Description of the task » Make an exact copy, from the records below, of the lines from the line containing "Click the vetted" to the line containing "Task: Open the Pricebook box icon", both lines included, excluding pictures.

Provided entries »
- Opening Delimiter -

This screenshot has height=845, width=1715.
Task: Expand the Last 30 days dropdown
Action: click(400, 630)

- Closing Delimiter -
- Opening Delimiter -

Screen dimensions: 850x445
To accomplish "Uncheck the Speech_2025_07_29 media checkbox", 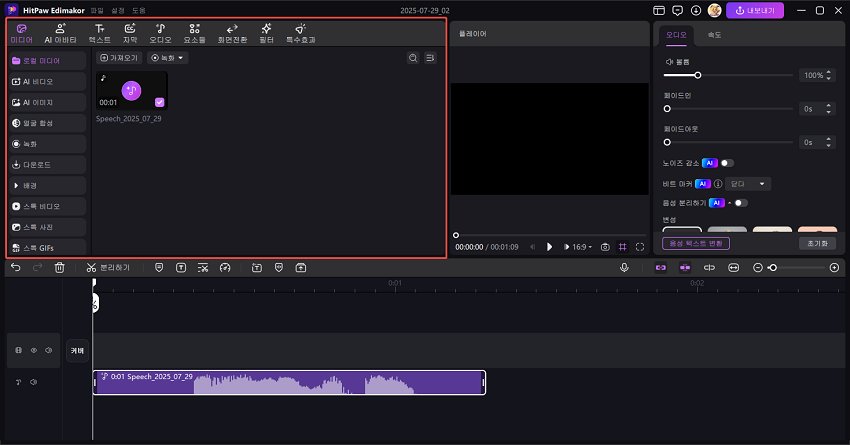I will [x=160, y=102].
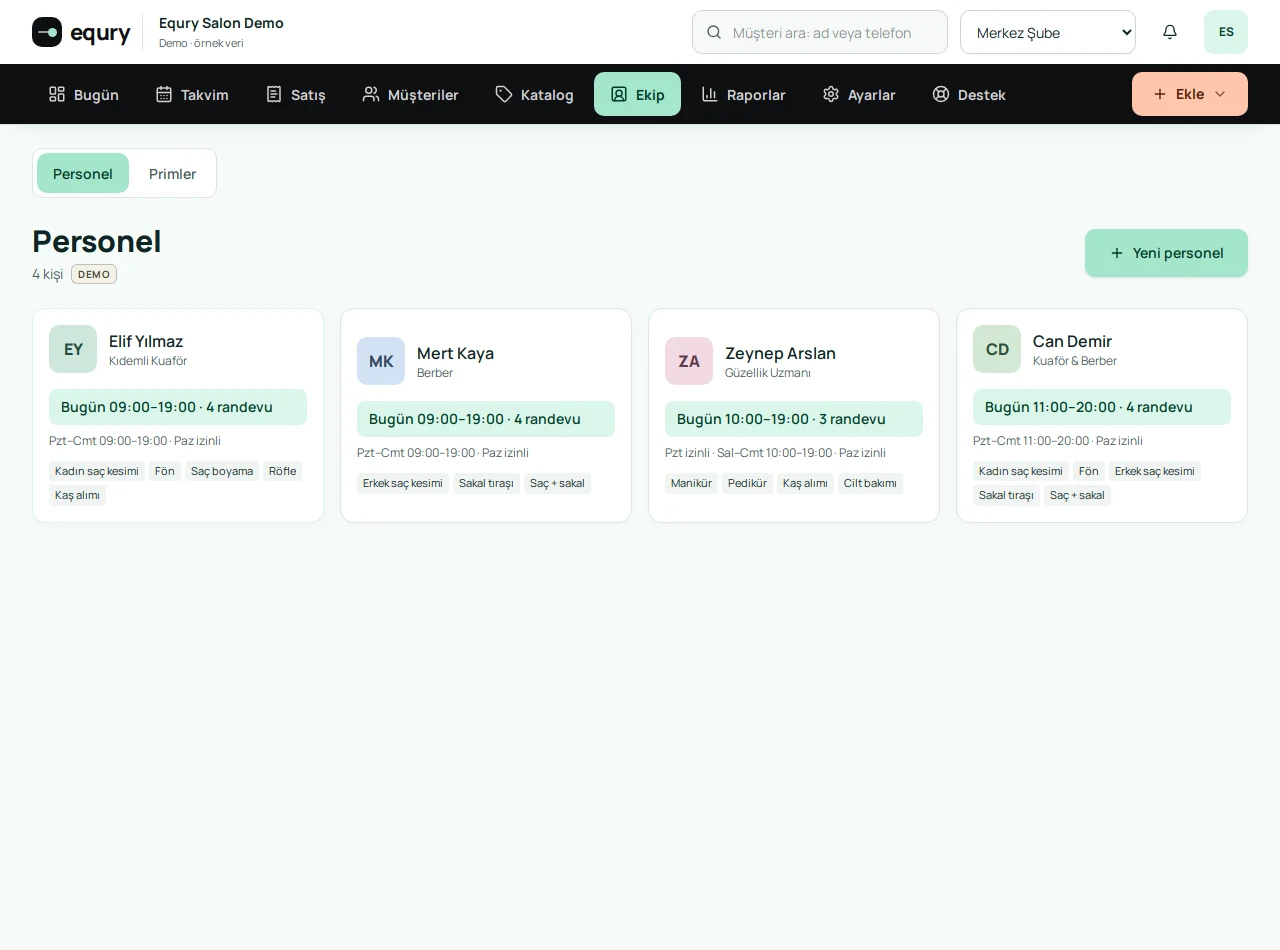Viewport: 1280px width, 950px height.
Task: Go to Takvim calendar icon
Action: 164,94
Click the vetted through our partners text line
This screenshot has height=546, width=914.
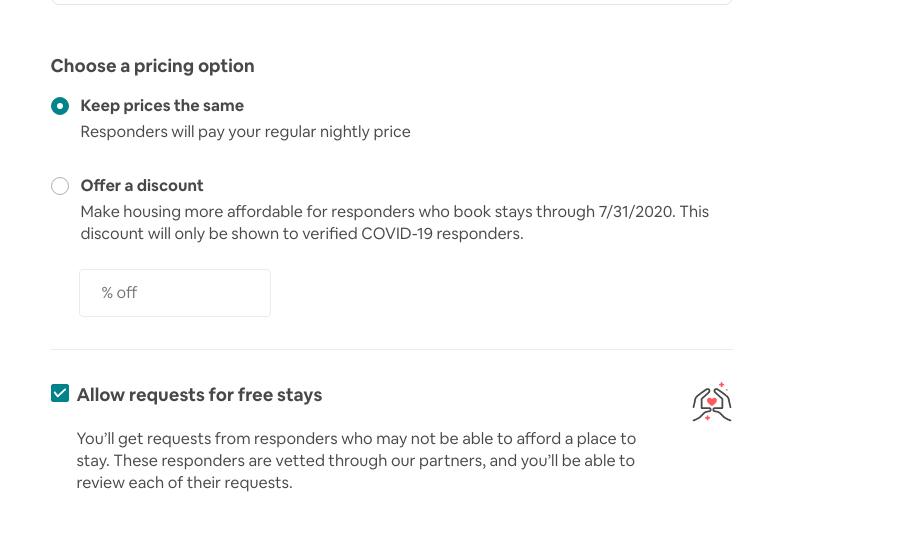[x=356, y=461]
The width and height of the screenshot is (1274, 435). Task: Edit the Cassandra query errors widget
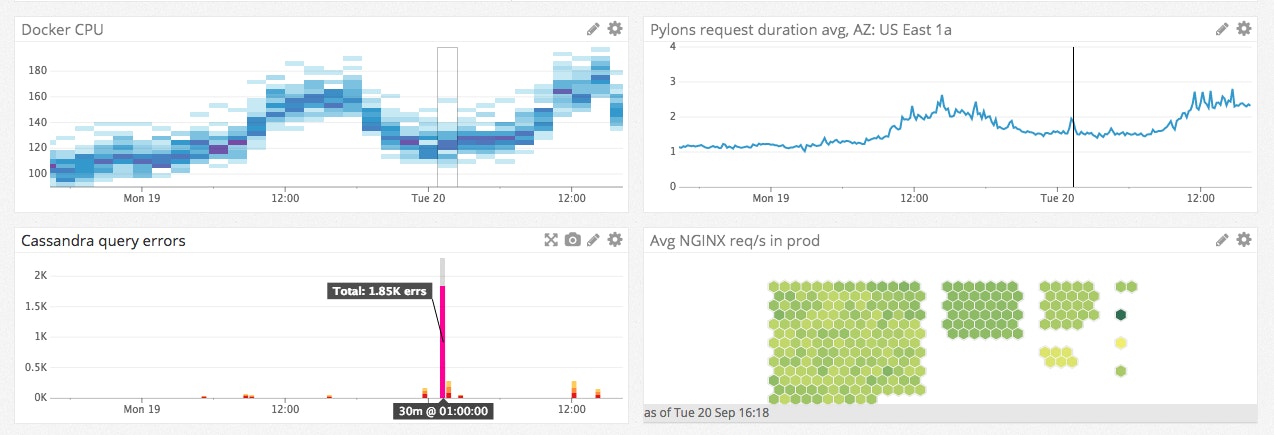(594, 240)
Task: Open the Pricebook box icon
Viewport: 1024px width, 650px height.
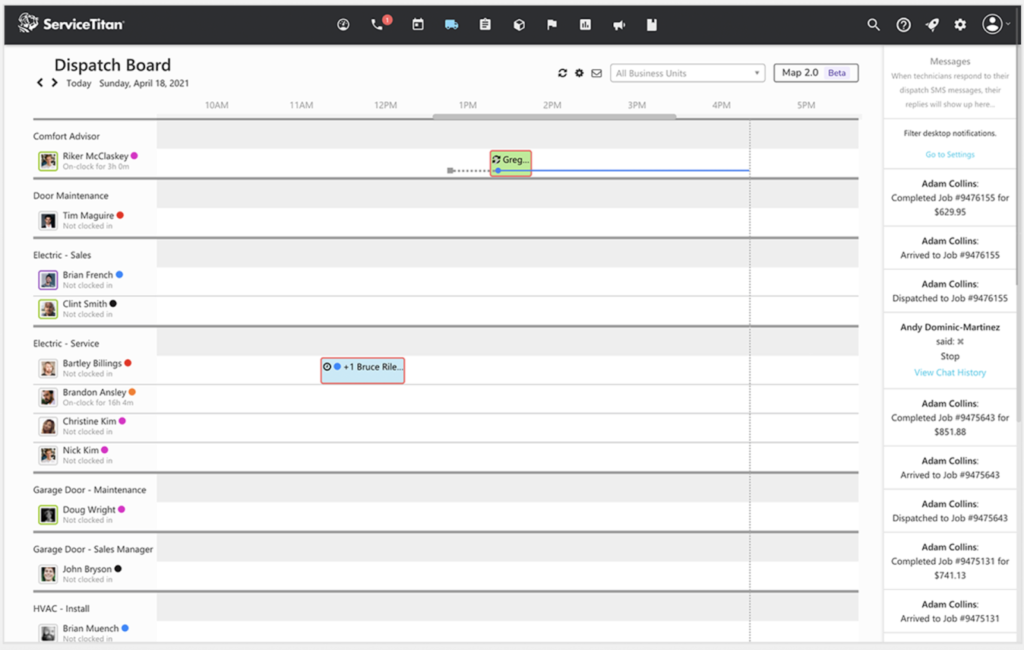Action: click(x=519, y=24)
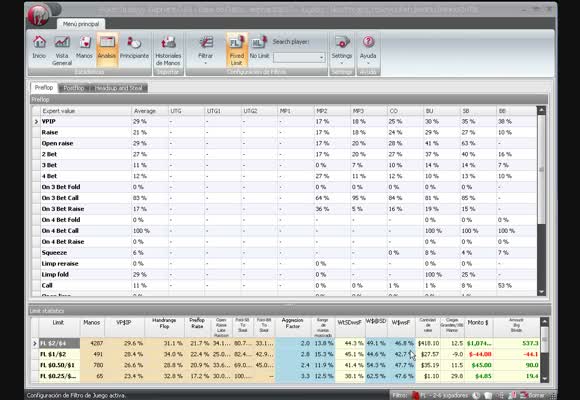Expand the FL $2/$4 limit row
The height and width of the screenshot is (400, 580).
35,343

- Closing Delimiter -
- Opening Delimiter -

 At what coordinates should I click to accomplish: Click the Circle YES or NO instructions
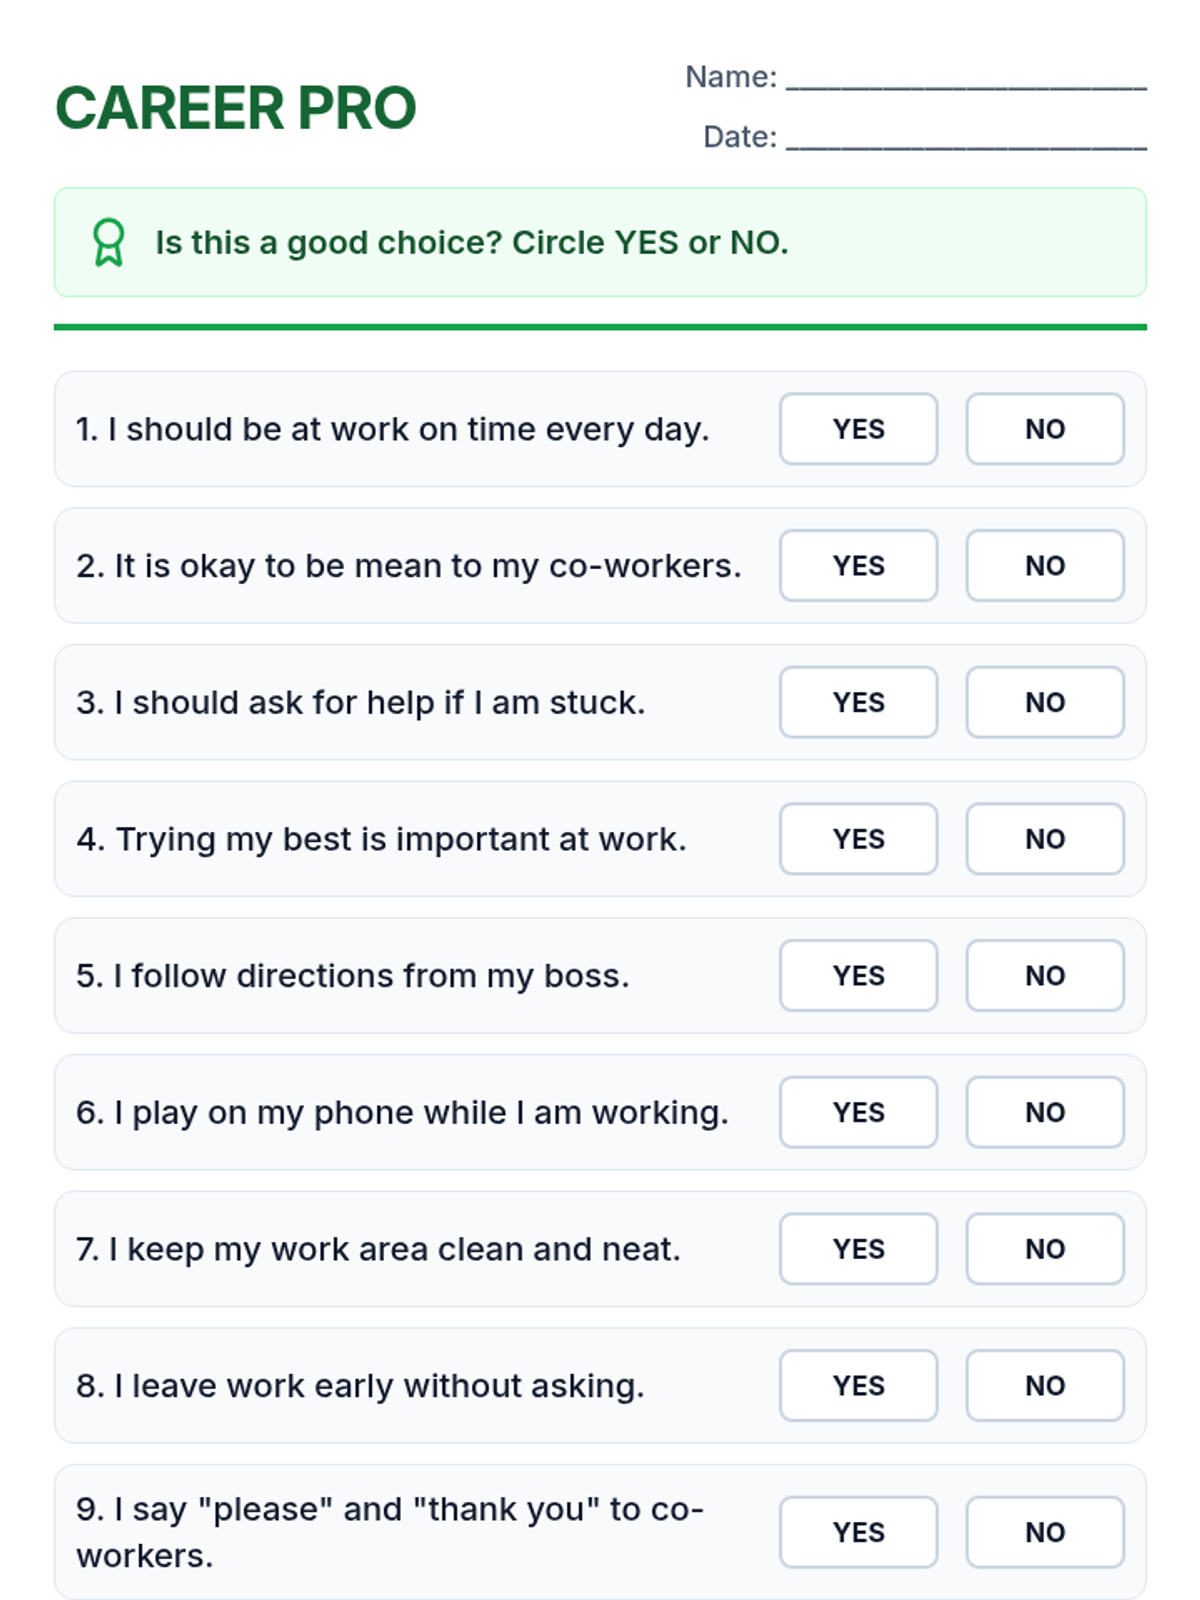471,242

- Closing Delimiter -

Expected output »
Click the vetted through our partners text line
This screenshot has height=546, width=914.
[x=356, y=461]
The width and height of the screenshot is (1274, 435). Task: Edit the Cassandra query errors widget
(594, 240)
Task: Open the Pricebook box icon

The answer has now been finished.